### HOW TO COMPLETE THIS TASK
Continue the interview about the Science Library renovation, picking up after its final line.

----- EXCERPTED TEXT -----

Chuck Davis: So everybody would gang up and they would bring plug strips and then there would be fights over the outlets for the plug strips.
Hayden Davis: And on the bottom floor of the library, you would notice the tables that didn’t have outlets by them; people just didn’t sit at them. They knew they could sit there for an hour but after that, they’re out of juice. I used to get here at 9 a.m. knowing full well that if I came here at 1 p.m. that there would be zero outlets available.
Dan White: How did you first broach this topic to your dad?
Hayden Davis: Pretty bluntly! He used (my comments) as feedback. In a weird way, I’m a client in this situation.
Dan White: And this feedback was given affectionately, of course.
Hayden Davis: Yes, fully affectionate.
Designed for quiet
Dan White: What do the renovation and future changes mean do you?
Chuck Davis: Heightening interaction.
Hayden Davis: Something this library lacked that McHenry had—you would go onto the ground floor (at McHenry) and see so much open collaboration, with the café right there and people talking. Then you’d go to the other floors and you’d have the library for reflection. But with the Science Library, when you walked in, it was like walking into a funeral or something.

----- DATA LISTING -----

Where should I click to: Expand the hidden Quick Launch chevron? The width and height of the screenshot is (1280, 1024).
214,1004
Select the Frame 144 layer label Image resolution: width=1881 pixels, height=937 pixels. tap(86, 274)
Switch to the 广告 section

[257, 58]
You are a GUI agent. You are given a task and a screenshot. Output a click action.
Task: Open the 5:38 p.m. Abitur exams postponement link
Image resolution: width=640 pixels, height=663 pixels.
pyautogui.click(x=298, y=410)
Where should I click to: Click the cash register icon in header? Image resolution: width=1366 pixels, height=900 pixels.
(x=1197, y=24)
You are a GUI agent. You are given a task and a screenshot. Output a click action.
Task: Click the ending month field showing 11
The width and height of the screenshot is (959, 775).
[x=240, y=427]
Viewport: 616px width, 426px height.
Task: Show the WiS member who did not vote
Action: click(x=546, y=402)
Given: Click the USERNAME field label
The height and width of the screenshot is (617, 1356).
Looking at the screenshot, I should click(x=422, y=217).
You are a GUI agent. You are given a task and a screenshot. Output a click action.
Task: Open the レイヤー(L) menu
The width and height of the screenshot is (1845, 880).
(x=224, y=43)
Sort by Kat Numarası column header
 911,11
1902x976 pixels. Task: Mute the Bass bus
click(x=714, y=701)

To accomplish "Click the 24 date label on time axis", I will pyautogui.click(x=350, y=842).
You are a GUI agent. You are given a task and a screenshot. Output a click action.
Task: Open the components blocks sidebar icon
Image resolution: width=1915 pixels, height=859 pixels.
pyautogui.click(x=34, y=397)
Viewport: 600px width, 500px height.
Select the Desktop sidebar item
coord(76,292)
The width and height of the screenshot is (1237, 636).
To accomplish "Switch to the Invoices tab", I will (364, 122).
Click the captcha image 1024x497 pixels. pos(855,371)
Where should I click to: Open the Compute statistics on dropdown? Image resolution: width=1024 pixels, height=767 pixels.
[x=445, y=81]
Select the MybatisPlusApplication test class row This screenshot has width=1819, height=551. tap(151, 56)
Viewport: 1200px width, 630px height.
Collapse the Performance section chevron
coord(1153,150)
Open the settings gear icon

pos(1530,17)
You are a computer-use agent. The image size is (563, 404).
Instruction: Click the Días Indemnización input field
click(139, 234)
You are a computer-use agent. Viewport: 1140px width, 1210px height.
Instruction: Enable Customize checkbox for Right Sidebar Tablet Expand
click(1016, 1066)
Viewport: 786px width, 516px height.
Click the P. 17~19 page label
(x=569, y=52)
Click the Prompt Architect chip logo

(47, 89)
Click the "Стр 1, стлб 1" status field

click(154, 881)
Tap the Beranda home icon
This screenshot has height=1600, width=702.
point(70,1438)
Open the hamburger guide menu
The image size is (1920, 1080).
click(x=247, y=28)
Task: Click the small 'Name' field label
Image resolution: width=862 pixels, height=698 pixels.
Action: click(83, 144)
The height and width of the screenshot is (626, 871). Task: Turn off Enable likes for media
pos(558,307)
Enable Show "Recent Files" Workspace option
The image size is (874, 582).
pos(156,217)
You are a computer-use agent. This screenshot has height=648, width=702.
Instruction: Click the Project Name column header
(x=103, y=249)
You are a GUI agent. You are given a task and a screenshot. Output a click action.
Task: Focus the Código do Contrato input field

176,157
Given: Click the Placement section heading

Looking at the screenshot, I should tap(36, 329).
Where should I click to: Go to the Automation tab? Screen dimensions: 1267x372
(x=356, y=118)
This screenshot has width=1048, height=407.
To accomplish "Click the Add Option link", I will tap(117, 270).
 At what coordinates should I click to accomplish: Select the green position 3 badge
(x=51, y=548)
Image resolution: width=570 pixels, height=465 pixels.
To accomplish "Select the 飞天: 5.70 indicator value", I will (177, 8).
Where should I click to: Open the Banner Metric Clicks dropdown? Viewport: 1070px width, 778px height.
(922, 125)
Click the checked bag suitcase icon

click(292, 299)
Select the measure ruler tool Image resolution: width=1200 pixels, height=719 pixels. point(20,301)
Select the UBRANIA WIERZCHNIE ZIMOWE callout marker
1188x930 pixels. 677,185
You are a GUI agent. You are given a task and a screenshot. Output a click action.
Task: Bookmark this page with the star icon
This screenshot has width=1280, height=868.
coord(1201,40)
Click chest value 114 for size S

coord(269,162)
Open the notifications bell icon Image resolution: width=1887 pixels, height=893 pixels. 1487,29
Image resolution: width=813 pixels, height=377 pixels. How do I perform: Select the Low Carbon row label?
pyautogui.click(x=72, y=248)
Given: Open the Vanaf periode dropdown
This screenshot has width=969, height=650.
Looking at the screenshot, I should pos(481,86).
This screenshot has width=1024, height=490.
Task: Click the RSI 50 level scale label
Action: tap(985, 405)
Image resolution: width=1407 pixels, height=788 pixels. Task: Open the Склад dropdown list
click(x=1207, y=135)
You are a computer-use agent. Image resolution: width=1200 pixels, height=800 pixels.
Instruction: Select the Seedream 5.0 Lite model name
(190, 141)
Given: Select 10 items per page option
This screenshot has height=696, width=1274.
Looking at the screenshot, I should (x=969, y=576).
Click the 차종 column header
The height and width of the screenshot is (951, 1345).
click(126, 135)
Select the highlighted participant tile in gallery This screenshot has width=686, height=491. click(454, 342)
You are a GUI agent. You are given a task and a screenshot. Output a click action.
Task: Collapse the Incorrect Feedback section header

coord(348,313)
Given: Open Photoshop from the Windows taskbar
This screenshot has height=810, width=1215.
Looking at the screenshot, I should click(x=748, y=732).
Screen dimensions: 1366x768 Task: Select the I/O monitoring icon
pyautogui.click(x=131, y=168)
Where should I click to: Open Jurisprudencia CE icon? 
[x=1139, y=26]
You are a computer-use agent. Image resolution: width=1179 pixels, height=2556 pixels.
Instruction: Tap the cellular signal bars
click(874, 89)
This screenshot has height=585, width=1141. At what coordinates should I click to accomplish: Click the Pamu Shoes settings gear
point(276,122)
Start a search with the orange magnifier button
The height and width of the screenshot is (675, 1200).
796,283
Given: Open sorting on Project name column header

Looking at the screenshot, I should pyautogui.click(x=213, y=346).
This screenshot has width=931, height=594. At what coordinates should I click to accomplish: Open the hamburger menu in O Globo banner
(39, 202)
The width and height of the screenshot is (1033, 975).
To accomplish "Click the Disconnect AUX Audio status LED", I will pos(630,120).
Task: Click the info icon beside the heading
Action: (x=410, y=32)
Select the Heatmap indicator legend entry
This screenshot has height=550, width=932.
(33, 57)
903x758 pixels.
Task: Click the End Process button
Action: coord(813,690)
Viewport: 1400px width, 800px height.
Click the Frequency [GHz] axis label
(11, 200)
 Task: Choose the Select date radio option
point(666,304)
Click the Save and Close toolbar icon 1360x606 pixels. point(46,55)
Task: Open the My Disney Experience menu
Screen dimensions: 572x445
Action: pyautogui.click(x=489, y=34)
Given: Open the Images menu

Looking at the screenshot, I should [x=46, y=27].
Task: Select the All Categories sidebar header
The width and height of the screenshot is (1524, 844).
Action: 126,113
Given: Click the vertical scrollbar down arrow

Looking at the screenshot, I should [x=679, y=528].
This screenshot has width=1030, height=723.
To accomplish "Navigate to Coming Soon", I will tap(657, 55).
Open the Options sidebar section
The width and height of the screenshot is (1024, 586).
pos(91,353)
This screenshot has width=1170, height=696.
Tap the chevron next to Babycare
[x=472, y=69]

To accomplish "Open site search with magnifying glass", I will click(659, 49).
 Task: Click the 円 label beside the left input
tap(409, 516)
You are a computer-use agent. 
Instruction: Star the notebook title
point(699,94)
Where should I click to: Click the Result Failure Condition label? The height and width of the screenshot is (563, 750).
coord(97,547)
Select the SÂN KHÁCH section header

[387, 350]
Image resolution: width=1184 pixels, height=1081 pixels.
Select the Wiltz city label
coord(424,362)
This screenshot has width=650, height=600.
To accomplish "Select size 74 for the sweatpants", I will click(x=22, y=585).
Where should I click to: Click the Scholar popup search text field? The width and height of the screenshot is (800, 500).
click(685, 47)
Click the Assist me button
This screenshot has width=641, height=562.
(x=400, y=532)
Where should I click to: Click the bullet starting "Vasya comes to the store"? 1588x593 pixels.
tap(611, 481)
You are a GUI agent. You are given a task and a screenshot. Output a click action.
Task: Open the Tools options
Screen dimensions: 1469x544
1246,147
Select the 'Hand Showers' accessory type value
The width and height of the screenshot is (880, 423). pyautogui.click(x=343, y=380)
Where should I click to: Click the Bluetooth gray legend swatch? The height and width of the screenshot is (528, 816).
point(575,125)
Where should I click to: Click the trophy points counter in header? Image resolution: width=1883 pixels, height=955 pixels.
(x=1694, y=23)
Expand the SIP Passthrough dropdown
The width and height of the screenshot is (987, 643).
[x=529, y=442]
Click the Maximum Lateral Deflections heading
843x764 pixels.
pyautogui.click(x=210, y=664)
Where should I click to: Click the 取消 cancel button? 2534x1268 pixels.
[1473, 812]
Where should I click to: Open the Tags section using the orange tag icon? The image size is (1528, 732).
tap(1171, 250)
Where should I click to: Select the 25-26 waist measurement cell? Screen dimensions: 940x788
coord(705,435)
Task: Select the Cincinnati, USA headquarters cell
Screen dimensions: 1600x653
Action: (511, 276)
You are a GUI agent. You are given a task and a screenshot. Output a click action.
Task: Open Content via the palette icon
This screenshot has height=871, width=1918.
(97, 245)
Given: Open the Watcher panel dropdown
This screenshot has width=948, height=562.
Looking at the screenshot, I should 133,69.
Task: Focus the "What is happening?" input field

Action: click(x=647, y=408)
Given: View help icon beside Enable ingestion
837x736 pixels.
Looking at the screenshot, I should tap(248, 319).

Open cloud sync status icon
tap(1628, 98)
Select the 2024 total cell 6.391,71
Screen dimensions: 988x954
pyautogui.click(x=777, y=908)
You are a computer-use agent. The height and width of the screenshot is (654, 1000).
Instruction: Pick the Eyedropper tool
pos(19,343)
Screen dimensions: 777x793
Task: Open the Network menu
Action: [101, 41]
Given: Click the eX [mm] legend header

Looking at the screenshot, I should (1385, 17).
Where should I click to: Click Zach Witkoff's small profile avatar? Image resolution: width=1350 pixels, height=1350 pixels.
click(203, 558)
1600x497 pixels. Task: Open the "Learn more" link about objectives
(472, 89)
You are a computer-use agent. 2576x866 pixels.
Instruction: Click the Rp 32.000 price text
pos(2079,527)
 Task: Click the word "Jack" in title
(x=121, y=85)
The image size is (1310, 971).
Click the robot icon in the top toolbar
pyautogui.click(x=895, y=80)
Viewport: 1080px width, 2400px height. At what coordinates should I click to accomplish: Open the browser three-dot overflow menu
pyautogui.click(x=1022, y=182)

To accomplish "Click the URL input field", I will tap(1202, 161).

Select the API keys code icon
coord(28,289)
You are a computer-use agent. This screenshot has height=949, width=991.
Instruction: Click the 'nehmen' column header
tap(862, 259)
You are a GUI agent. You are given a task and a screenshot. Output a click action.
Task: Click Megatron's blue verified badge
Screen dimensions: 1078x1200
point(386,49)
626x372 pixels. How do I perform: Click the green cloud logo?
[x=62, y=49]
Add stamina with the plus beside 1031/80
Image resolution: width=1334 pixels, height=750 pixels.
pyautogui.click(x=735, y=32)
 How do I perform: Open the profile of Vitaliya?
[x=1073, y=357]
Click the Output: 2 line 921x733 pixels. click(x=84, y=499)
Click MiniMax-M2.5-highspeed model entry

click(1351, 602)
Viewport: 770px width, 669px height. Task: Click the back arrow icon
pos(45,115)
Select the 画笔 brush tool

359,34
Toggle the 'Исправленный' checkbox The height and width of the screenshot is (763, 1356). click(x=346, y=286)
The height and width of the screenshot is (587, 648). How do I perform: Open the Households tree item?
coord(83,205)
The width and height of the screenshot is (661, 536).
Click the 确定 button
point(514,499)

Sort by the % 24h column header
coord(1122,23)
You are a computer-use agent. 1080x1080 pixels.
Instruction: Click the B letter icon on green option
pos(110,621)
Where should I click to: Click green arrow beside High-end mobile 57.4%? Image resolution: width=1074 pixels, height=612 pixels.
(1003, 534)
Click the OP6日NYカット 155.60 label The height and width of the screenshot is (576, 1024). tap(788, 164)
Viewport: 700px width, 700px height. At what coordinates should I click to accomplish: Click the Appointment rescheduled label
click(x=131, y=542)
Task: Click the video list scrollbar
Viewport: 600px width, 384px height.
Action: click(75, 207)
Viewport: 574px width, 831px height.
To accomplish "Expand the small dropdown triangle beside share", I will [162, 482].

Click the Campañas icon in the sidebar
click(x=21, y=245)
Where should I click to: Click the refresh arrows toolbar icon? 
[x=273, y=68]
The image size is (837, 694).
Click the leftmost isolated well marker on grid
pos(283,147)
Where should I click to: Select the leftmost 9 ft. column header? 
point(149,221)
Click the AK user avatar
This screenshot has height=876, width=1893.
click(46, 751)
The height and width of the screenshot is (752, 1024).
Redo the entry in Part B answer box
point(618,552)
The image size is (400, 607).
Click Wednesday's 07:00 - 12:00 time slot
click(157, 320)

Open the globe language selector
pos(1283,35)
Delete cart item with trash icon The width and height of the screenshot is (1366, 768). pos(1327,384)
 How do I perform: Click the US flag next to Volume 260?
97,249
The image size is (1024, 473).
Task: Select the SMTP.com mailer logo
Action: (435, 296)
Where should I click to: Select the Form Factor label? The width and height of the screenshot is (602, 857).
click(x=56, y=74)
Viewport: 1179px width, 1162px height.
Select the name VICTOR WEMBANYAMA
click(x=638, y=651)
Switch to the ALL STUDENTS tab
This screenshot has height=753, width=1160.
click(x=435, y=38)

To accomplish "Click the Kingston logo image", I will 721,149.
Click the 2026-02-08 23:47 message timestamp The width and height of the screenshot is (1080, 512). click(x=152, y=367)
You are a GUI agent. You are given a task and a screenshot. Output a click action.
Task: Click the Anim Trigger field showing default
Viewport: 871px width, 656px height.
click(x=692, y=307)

-----

### ANSWER SECTION
Chuck Davis: There’s some feedback! Put that down. “The library felt like a funeral parlor.”
Hayden Davis: It was a different vibe.
Chuck Davis: To be fair to the building, (the renovated version) will have a café on the bottom floor. … And part of the original design strategy was to make the place really quiet. The carpet was heavy duty. It had acoustic tiles. That meant “funeral parlor” in (Hayden’s) lexicon.
Hayden Davis: But that was designed before everybody had headphones. For me, I could get into that solo study zone because I could throw on headphones so I never needed that dead-quiet space. I could just make my own.
Chuck Davis: But that was also an excuse to go to Best Buy and buy the $250 Bose super-enclosed noise-canceling headphones.
Dan White: But it sounds like the “funereal” aspect was more of a question of function than design.
Hayden Davis: It definitely was, amongst my people. It was considered the “serious” library. If you really had to get down (to business) by yourself and study and get into your own space, people went to the Science & Engineering Library. If you had collaborative stuff with a big group of people, you went to McHenry.
Inside changes, bones endure
Dan White: The library will preserve quiet study space on the upper floor, but it will add in the collaborative learning experience while maintaining some of the high-demand quiet space. What is it like for both of you to see this family creation get reconfigured?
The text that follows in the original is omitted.